Transcribe only the lines from the one containing "Task: Choose the YTD range tab" through the final line of the entries below, exactly, and exclude the pictures.
---------- Extracted information
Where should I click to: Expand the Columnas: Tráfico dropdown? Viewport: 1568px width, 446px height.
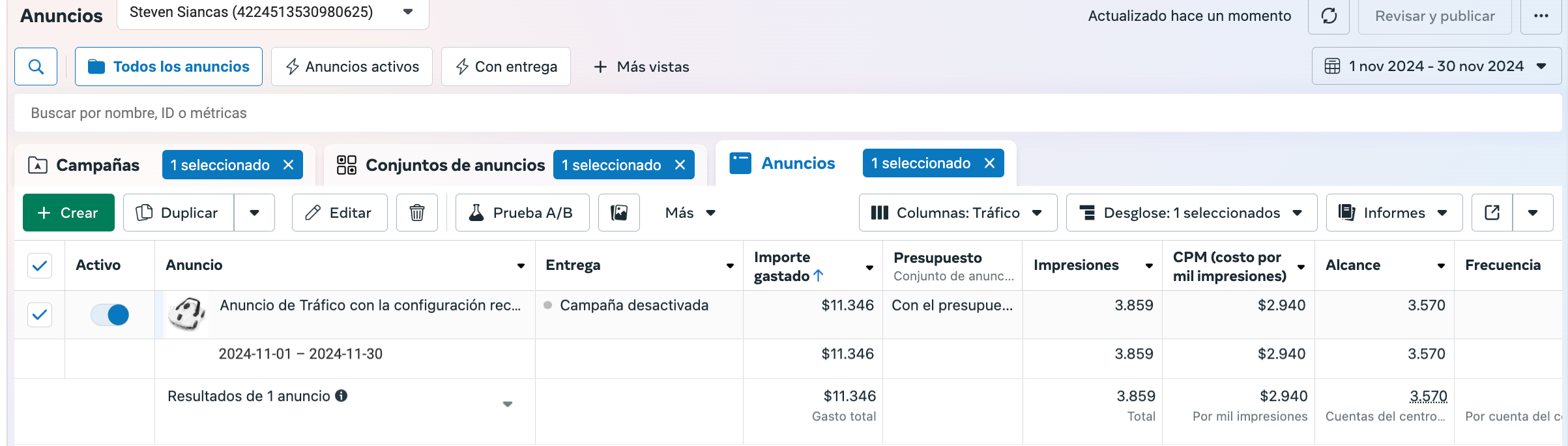point(958,213)
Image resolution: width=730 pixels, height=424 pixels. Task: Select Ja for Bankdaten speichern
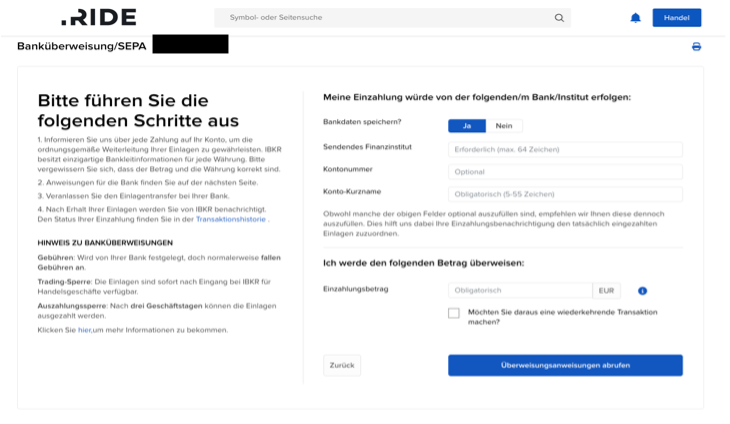tap(466, 125)
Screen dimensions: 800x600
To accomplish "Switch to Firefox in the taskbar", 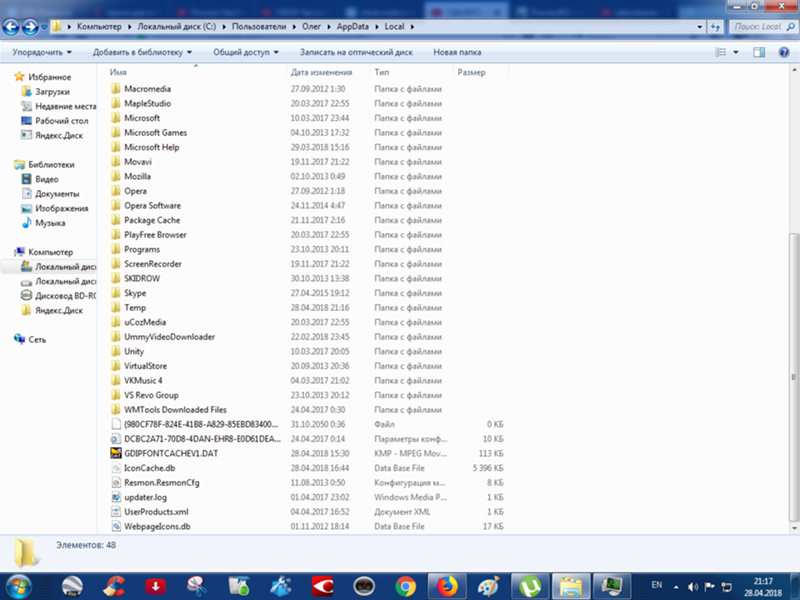I will click(x=446, y=585).
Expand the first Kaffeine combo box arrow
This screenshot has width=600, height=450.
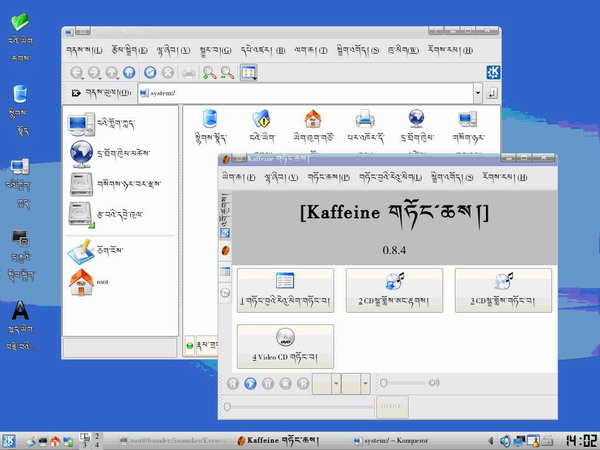pyautogui.click(x=336, y=383)
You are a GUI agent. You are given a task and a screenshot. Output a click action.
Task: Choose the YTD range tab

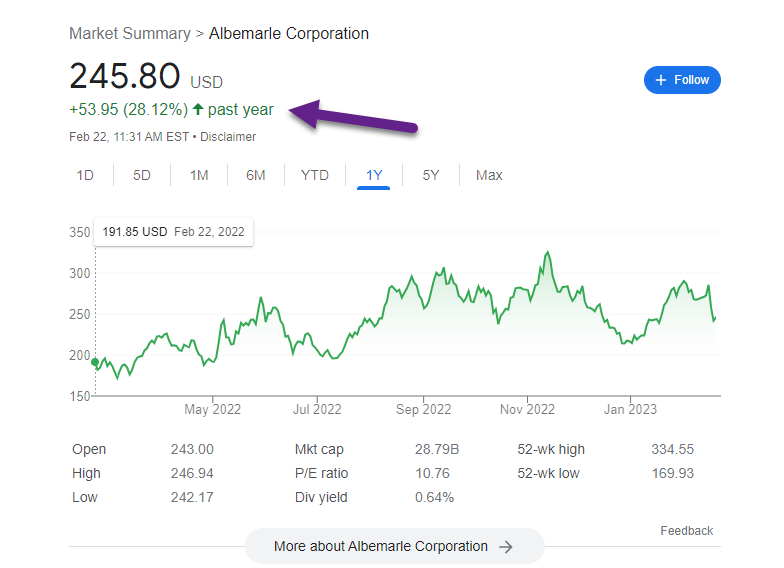pyautogui.click(x=314, y=175)
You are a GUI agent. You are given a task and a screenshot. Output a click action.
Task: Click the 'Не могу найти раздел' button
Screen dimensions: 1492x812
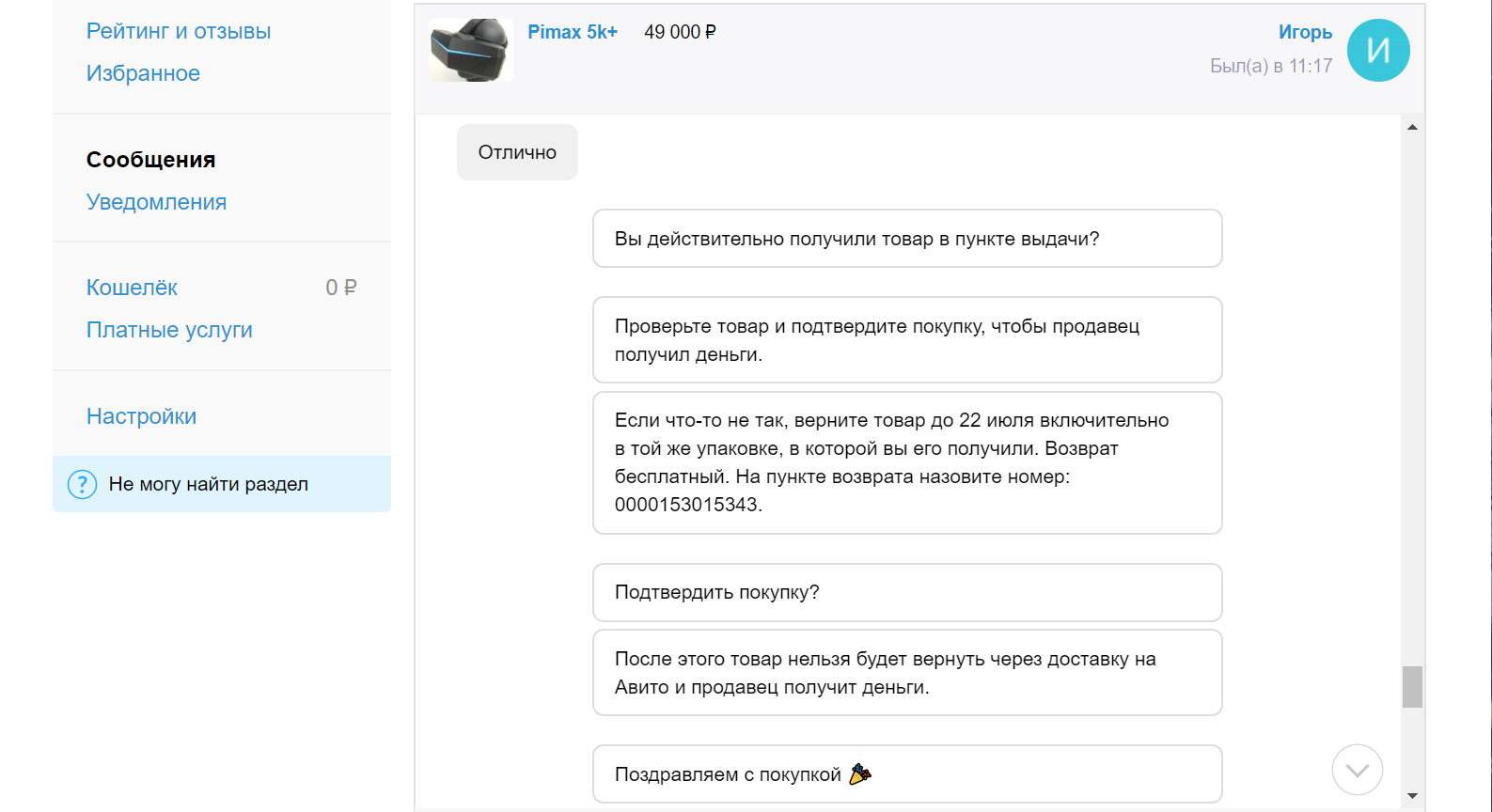pyautogui.click(x=209, y=484)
--------------------
→ **Answer**:
Task: Choose the YTD range tab

pyautogui.click(x=314, y=175)
You are a GUI agent. You are given a task and a screenshot. Output a click action.
Task: Click the 'Не могу найти раздел' button
Screen dimensions: 1492x812
pyautogui.click(x=209, y=484)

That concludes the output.